Friday morning Rowena departed for work and we caught a number 20 bus into town getting off beside the big indoor Moor Market. High points of that visit were the amount of fresh fish, crabs and lobsters for sale so far from the sea, pigs trotters on display at a pork butchers stall (used to be common in Hull when I was young, but I've never seen one in Brighton) and a wealth of interesting bottled and canned beers on a specialist beer stall.
We walked on to the city library and the top floor Graves Art Gallery where there was an exhibition of works by 'The Scottish Colourists'. Four upper middle class boys born between 1871 and 1883, they all spent time in France, Paris especially, and found themselves (to varying degrees) drawn to Monet and Manet, and soon Matisse, with his use of strong colours, led them away from traditional tonal works towards a colourist approach. It has taken me about 20 minutes to create that sentence, I hope you liked it. I confess, it is a vast simplification of their development, but you can read 'The Scottish Colourists' by James Knox if you want some details.
Let me show you an example of each of their works, from eldest to youngest:
Luxembourg Gardens (c1910) Samuel John Peploe
La Terrace, Dinard (1900) John Duncan Ferguson (watercolour)
Villefranche (1927) Geo. Leslie Hunter
Roses (c 19130) Francis Campbell Boileau Cadell
My favourite is Peploe, and one in particular pleases me in an extra way - it reminds me of the style of a Brighton friend who died recently, Peter Morris. The use of a black outline in 'Trees at Cassis', and that strong light is very Peter Morris.
Trees at Cassis (1913) Peploe
If a city has a tram system I like to try it, so next it was a tram from outside the cathedral towards Kelham Island. I followed our journey on a map, which was good because it let me see that the recorded announcements about 'the next station is . . .' was out of synch with the stations, and we could have overshot our destination. I mentioned it to the conductress, she said "yes, its been like that all week", with apparently no thought that it might confuse newcomers.
Once we found our way to Kelham Island (the signage started us off OK, but then it ceased!) we had lunch and headed to the Kelham Island Museum with its Bessemer Converter front and centre:
This giant steel crucible was filled with molten iron direct from the blast furnace. Then air was blown into the molten mass, which reacted with carbon present in the iron, burning it to carbon dioxide whilst adding extra heat to the liquid iron. Too much carbon in the finished metal makes it brittle, by reducing the carbon to a known small percentage a much tougher malleable steel can be made.
We spent a long time here, enjoying the board-mounted trade displays of Sheffield made knives (made by cutlers, who put on the cutting edge and gave the collective name 'cutlery' to knives. The spoons and forks are made from flat metal sheet and pressed to give them their curves - collectively 'flatware'). Also steam engines, old hand-made cars, 19th century street recreations, artillery and more. But we were due to meet Rowena in the Kelham Island Tavern at 6pm, and I needed to try the beer in the Fat Cat first. Priorities.
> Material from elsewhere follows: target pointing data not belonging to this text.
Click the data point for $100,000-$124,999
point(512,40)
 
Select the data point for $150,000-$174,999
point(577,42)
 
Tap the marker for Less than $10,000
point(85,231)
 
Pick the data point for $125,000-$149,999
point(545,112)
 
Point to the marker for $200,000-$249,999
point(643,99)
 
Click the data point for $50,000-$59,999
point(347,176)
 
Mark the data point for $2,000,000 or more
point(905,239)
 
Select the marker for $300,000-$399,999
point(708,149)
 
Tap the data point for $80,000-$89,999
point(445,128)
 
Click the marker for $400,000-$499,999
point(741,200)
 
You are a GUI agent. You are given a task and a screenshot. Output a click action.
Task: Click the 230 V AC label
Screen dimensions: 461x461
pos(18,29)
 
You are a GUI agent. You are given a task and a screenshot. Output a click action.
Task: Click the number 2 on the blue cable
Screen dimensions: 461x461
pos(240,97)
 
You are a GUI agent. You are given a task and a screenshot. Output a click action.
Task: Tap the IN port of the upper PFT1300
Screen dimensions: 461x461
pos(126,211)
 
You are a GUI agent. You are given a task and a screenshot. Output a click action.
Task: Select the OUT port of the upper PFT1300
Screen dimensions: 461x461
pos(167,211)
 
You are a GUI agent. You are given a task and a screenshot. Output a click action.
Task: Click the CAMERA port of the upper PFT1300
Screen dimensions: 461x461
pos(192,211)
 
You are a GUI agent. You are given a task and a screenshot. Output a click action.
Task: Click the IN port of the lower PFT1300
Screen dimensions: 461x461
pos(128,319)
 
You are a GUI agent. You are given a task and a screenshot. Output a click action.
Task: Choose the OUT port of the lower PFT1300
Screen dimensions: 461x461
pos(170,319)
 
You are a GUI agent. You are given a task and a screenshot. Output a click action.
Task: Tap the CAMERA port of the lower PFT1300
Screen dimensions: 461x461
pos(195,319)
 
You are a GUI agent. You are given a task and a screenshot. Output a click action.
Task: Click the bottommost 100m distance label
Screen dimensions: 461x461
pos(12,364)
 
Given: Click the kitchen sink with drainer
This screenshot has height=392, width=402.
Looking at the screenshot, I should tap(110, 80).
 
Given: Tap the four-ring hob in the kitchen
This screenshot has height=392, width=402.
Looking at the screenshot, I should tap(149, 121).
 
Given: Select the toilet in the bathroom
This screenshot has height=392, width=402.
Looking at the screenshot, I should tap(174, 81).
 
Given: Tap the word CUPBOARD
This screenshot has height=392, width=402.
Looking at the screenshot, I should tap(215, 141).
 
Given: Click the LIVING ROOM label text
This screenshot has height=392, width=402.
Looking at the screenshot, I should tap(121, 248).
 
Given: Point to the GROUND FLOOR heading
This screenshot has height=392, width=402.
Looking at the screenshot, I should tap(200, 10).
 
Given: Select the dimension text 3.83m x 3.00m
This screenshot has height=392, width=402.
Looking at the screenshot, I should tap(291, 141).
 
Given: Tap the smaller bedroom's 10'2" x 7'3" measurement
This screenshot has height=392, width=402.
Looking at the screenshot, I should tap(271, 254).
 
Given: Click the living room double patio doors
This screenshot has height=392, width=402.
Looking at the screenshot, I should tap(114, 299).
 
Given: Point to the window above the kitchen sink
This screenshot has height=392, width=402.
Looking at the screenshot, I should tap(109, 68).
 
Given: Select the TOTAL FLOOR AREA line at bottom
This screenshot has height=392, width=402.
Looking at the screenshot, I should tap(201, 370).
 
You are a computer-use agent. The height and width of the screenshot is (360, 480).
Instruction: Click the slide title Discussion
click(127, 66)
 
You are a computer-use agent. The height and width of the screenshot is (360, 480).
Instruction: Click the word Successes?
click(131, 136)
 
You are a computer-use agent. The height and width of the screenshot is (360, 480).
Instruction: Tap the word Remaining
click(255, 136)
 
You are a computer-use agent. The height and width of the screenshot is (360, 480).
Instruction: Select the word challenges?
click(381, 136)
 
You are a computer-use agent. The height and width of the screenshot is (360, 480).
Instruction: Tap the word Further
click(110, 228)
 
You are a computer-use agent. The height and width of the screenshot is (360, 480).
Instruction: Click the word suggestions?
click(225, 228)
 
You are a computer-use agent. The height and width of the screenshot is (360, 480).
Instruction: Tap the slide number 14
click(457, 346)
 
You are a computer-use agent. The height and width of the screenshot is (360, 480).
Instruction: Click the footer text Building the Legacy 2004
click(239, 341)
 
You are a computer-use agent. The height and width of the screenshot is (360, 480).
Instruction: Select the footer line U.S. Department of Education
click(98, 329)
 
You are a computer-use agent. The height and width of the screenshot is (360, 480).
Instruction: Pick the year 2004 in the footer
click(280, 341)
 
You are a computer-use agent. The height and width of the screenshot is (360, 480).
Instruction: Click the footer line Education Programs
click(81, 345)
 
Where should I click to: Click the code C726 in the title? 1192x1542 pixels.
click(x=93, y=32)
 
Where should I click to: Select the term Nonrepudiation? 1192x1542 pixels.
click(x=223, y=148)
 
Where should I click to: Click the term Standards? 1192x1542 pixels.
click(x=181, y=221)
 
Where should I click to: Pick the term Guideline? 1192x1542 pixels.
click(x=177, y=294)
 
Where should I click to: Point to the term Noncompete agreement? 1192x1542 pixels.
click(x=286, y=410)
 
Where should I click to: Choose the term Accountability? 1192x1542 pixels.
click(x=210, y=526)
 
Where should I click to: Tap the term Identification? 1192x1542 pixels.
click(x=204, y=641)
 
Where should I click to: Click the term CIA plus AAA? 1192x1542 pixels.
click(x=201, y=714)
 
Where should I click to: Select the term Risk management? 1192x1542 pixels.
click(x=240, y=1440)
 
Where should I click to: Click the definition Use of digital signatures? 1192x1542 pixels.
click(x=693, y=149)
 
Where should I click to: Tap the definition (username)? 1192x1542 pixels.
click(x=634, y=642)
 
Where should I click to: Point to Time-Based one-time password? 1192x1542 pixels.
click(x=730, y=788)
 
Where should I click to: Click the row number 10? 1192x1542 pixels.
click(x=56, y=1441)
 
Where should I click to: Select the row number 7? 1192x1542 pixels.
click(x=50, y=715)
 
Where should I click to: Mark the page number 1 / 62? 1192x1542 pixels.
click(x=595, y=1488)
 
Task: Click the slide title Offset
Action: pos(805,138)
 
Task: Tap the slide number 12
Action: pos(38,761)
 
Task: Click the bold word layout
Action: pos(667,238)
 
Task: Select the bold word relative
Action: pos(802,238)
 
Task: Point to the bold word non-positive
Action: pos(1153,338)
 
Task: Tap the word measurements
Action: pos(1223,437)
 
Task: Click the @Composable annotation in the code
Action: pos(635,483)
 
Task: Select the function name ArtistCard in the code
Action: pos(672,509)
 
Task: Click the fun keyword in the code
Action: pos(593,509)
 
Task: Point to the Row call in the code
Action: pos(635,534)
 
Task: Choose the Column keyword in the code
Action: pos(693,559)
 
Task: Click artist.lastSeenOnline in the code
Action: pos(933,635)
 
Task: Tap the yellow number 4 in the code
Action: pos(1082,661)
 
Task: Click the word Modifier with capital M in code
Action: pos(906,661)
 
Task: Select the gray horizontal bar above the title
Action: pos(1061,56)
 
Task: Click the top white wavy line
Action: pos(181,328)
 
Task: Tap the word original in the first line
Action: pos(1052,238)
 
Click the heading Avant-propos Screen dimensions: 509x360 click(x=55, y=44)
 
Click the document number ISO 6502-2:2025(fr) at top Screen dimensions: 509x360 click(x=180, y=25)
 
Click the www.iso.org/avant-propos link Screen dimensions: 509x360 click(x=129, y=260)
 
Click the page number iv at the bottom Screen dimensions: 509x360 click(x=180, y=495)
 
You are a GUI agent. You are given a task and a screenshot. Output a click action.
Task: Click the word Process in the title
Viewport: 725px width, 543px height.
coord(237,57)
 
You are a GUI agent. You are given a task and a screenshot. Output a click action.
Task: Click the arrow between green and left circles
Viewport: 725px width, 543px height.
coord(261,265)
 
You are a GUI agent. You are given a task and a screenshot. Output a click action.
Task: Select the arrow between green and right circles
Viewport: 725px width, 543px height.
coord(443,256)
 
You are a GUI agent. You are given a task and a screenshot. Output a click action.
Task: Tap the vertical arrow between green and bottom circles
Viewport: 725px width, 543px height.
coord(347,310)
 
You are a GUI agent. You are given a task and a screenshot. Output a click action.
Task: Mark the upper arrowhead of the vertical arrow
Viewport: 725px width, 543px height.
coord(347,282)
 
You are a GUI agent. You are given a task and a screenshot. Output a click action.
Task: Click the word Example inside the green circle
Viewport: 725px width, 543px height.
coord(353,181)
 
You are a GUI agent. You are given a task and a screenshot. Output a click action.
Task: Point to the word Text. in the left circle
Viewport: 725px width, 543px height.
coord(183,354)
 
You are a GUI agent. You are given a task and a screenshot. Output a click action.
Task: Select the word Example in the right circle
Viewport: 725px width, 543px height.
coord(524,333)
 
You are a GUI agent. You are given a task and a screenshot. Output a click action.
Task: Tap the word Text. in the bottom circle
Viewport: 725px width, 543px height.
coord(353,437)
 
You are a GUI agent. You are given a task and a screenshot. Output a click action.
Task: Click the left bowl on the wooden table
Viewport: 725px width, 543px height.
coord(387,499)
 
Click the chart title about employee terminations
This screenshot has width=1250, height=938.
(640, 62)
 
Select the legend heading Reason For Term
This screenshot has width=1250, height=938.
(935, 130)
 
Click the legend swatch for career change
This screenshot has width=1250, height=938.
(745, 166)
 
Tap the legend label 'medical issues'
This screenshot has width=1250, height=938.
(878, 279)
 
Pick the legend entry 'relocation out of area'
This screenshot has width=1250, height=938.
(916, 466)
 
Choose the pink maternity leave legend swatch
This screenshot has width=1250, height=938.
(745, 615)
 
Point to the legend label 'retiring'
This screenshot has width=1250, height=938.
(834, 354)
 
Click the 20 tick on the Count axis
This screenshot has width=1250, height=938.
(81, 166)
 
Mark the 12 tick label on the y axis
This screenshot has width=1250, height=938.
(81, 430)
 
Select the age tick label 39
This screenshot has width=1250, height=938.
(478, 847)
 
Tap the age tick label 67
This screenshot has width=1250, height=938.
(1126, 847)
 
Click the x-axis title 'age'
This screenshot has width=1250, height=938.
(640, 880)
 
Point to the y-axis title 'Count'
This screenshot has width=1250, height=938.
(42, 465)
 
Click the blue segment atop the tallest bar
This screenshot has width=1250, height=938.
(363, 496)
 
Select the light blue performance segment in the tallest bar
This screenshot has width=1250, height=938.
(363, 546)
The famous Fat Cat pub, once serving beers from the brewery next door which sadly closed down. But Thornbridge brew their beers for them now, so I still got a pint of Pale Rider.
Soon in Kelham Island Tavern which had just hosted a tap takeover by Vibrant Forest so was able to drink (mainly halves of) Pupa, Castanea and Inaudible (the best of those I tried), as well as Marble Brewery's Mild.
The bar of the Kelham Island Tavern - photo by Rowena, her smartphone is better in low light than my camera (actually an old cast-off of Rowena's)
Just in case you are interested (I'm eternally optimistic) Kelham Island is not really an island except in a very particular case. Its north side of the 'island' is the River Don, and the body of water forming the south side is a small mill leat, taking water from the Don a hundred yards to the west, and returning it to the Don downstream a hundred or so yards. On that basis both the Fat Cat and the Kelham Island Tavern are not on Kelham Island at all, but the museum and the now closed Kelham Island Brewery are.